Mais pour l'heure, J.M. Straczynski conclut la première partie de son run d'une manière fort habile, révélant au lecteur une partie de son plan. Tous les épisodes précédents ne menaient qu'à la reconstruction du trio de personnages principaux qui va porter la suite de l'histoire: Peter Parker, Mary Jane et May. En premier lieu, le scénariste a entièrement redéfini le personnage, à travers sa nouvelle profession et ses origines mystiques, puis il a inclut May dans la confidence et enfin il réunit le couple marié que forment Peter et MJ. La réunion s'opère au sein d'un arc narratif qui fait intervenir un ennemi emblématique de Spider-Man, le Docteur Octopus, tout en s'amusant à briser le quatrième mur. En effet, quand l'action débute, Mary Jane est actrice dans un film à gros budget, elle joue le rôle de la compagne d'un super-héros, l'homme-homard. Ou quand Straczynski se fout allègrement de lui-même et de l'approche totémique qu'il a conféré au récit. C'est une histoire qui joue beaucoup sur la dualité, l'antagoniste principal étant même un "second" Docteur Octopus, étant donné que cet individu, Monsieur Carlyle, vole la technologie développée par Octopus (rappelons qu'Octopus possède des bras mécaniques greffés sur le corps et contrôlés par la pensée). Les situations et dialogues de ces épisodes reflètent les situations traversées par les personnages principaux, tandis que l'auteur se permet de répondre indirectement aux fans à travers le film de l'homme-homard.
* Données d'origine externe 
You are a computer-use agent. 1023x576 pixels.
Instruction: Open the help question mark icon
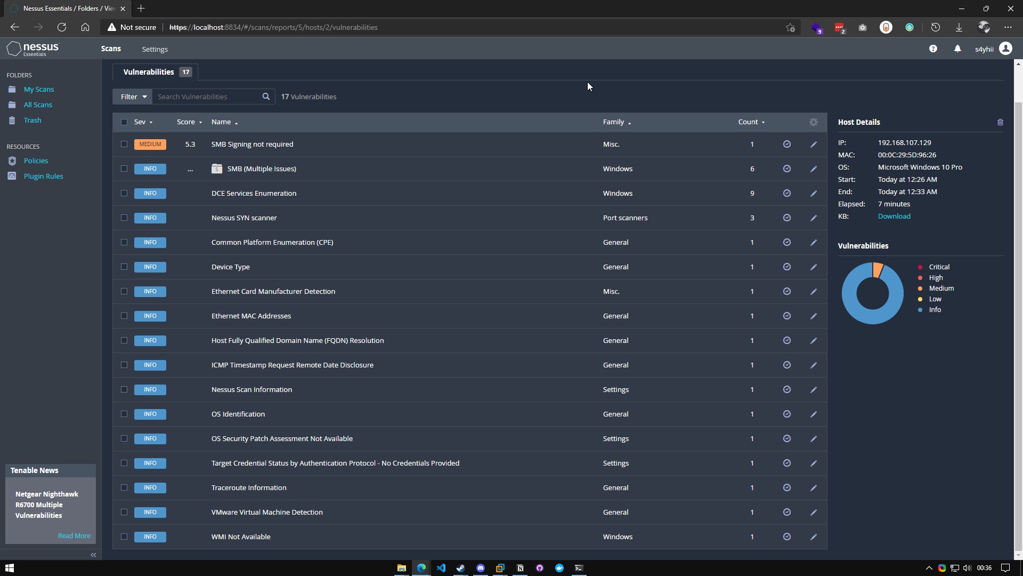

Cette histoire est rythmée à la perfection, tout en possédant des enjeux forts (comme lorsque May découvre la véritable identité d'Octopus, un super-criminel).

C'est à travers tous ces récits cohérents et maîtrisés que Straczynski inculque de nouvelles bases au personnage phare des éditions Marvel. La fluide succession de plusieurs arcs scénaristiques sans liens apparents, mais qui pourtant partagent des thèmes communs, permet au scénariste d'ériger un nouveau départ dont les piliers sont les trois personnages réunis en fin de volume. Ce n'est pas un hasard si la toute dernière image représente Peter, MJ et May attablés, ensemble, échangeant quelques lignes de dialogues d'une banalité renversante. Pourtant, suite à toutes les épreuves endurées précédemment, ces échanges signifient bien plus que ce que les quelques mots prononcés peuvent laisser croire. La scène est en place, les acteurs sont réunis, les choses sérieuses vont pouvoir commencer. Mais en l'état, avant même de se projeter vers les infinies possibilités qui se terrent entre les pages des prochains épisodes, ce premier volume de Spider-Man renferme des moments de grâce poignants, dissimulés parmi des scènes d'action fantastiques et d'autres séquences expérimentales sensationnelles.